Frage: Du selbst hast gesagt, du brauchst ein gutes Ergebnis in Schladming. Denkst du nicht, dass die Trainer trotzdem wissen, wie schnell du grundsätzlich sein kannst?

Feller: Ich muss ganz ehrlich sagen: Wenn ich in Schladming ausfalle und mich der Trainer trotzdem für die WM nominiert obwohl ein anderer ein gutes Ergebnis ins Ziel bringt, hätte ich ein schlechtes Gewissen. Das würde ich umgekehrt auch nicht wollen. Der mit den besten Ergebnissen soll fahren, nicht der, der im Training schnell ist. Trainings-Weltmeister gab es schon viele, bei der WM musst du ins Ziel kommen. Sicher ist es mein Traum, bei der WM dabei zu sein. Es ist ja so: Meine Chancen, dass ich dabei bin, sind im Riesentorlauf größer als im Slalom. Meine Chancen auf eine Medaille sind im Slalom aber sicher größer. Da sehe ich großes Potenzial, mit Edelmetall nach Hause zu kommen. So gesehen wäre es schade, wenn ich nicht dabei wäre.

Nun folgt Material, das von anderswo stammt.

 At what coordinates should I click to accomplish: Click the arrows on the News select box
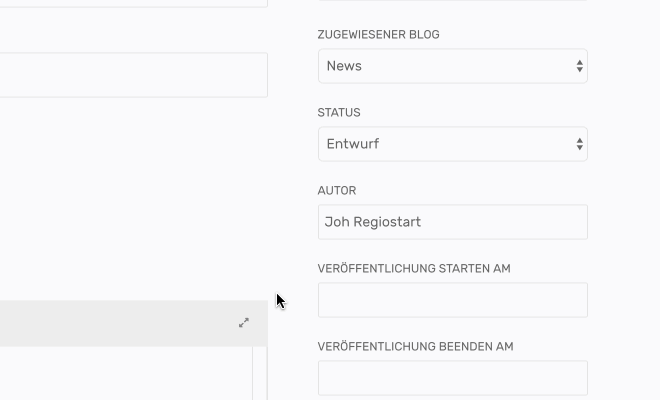[x=579, y=66]

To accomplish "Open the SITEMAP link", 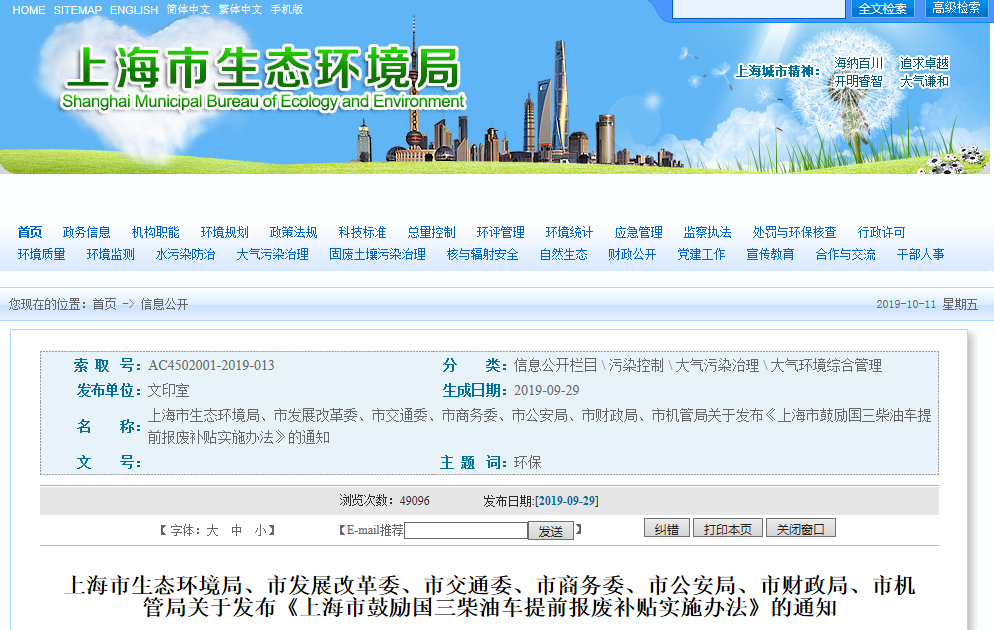I will point(77,10).
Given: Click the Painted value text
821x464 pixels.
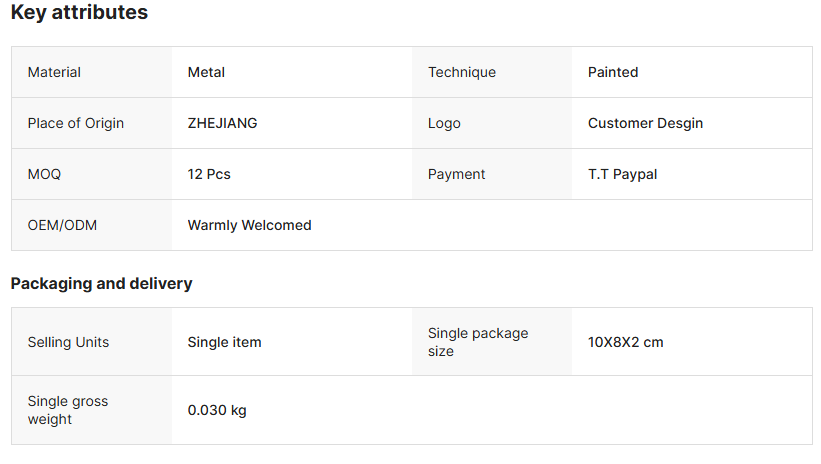Looking at the screenshot, I should [x=613, y=72].
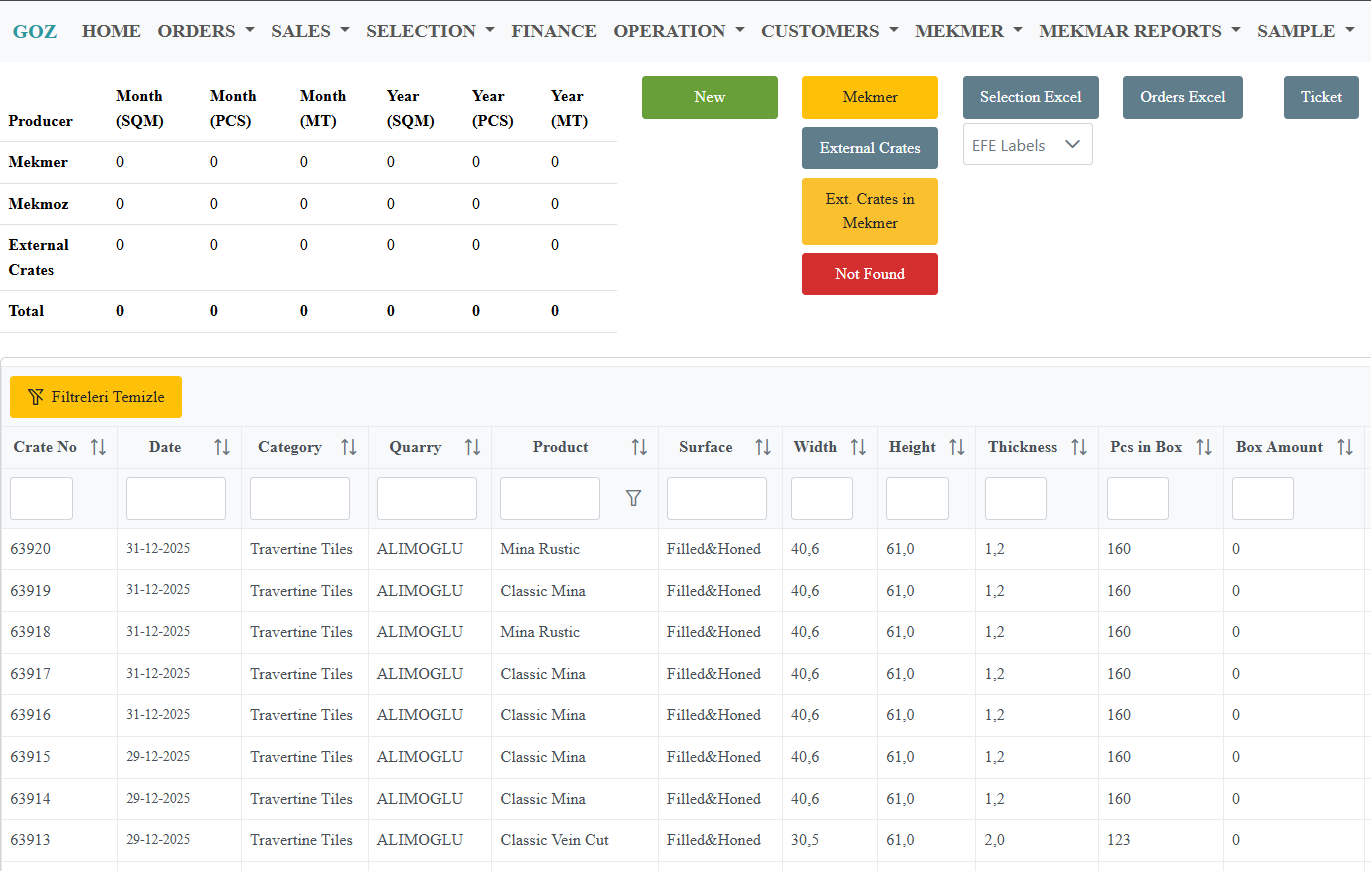Expand the EFE Labels dropdown
This screenshot has height=871, width=1371.
[1027, 145]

Wenn ich es nicht schaffe, habe ich es mir aber selbst zuzuschreiben.

"Wenn ich in Schladming ausfalle und mich der Trainer trotzdem für die WM nominiert obwohl ein anderer ein gutes Ergebnis ins Ziel bringt, hätte ich ein schlechtes Gewissen. Das würde ich umgekehrt auch nicht wollen. Der mit den besten Ergebnissen soll fahren, nicht der, der im Training schnell ist."

Frage: Du hast zuvor Marcel Hirscher indirekt angesprochen. Was sagt du eigentlich zu seinem Höllenritt in Kitzbühel?

Feller: Marcels Leistung war unglaublich. Ich habe mir den zweiten Durchgang im Fernsehen angeschaut und mir gedacht: 'Bist du wahnsinnig?! Wie kannst du hier nur so fahren?' - er ist in dieser Hinsicht wirklich einer der Größten. Er hat ja selbst gesagt, er konnte nicht wirklich anders. Sein Ziel ist die große Kugel – mit Kristoffersens Ausfall hat ihm nicht viel passieren können. Dass ein Brite vor ihm war, hat ihn sicher auch geärgert. Mir persönlich hat es voll getaugt. Ich habe zu Dave gesagt, er soll das hinunterbringen. Irgendwann haben wir vielleicht ein Rennen in Großbritannien, wenn er durchstartet (lacht). Er ist außerdem ein cooler Typ, für den Skisport ist es grandios wenn ein Brite in Kitzbühel auf dem Podest steht. Marcel hat es aber sicher ein wenig angezipft, das hat ihn noch mehr motiviert.

Frage: Für Aufsehen hast in Kitzbühel auch du gesorgt, mit deinem grünen Bart. Mittlerweile ist er ab, ist jetzt Schluss mit lustig?

Feller: Ich wusste schon, dass ich der König sein kann wenn es aufgeht – und der Volltrottel wenn es in die Hose geht. Ich bin ja auch nicht dumm. Ich war ehrlich gesagt sogar verwundert, dass die Medien es nach meinem Ausfall so positiv aufgefasst haben. Ich hätte mit einem größeren Shitstorm gerechnet. Aber ich habe es ja nicht gemacht, um Aufmerksamkeit zu erregen. In Kitzbühel herrscht genug Aufmerksamkeit, da hättest du fast lieber weniger. Der einzige Grund waren meine Freunde, ein Zeichen der Gemeinsamkeit. Letztes Jahr entstand im Freundeskreis ein Hype, sie haben sich ein Jahr lang den Kopf zerbrochen, was wir tun könnten. Davor haben sie sich gar nicht für Skifahren interessiert und sind nur wegen mir dabei. Das war der einzige Grund. Man muss aber wissen, wann Schluss ist. Nächstes Jahr stehe ich definitiv nicht mehr mit gefärbtem Bart oben, das mache ich auch sonst nirgends. Vielleicht wieder zum Karriereende. (lacht). Grundsätzlich kann man es nicht jedem recht machen. So lange es Leute gibt, die hinter mir stehen, ist es mir egal was manche andere denken.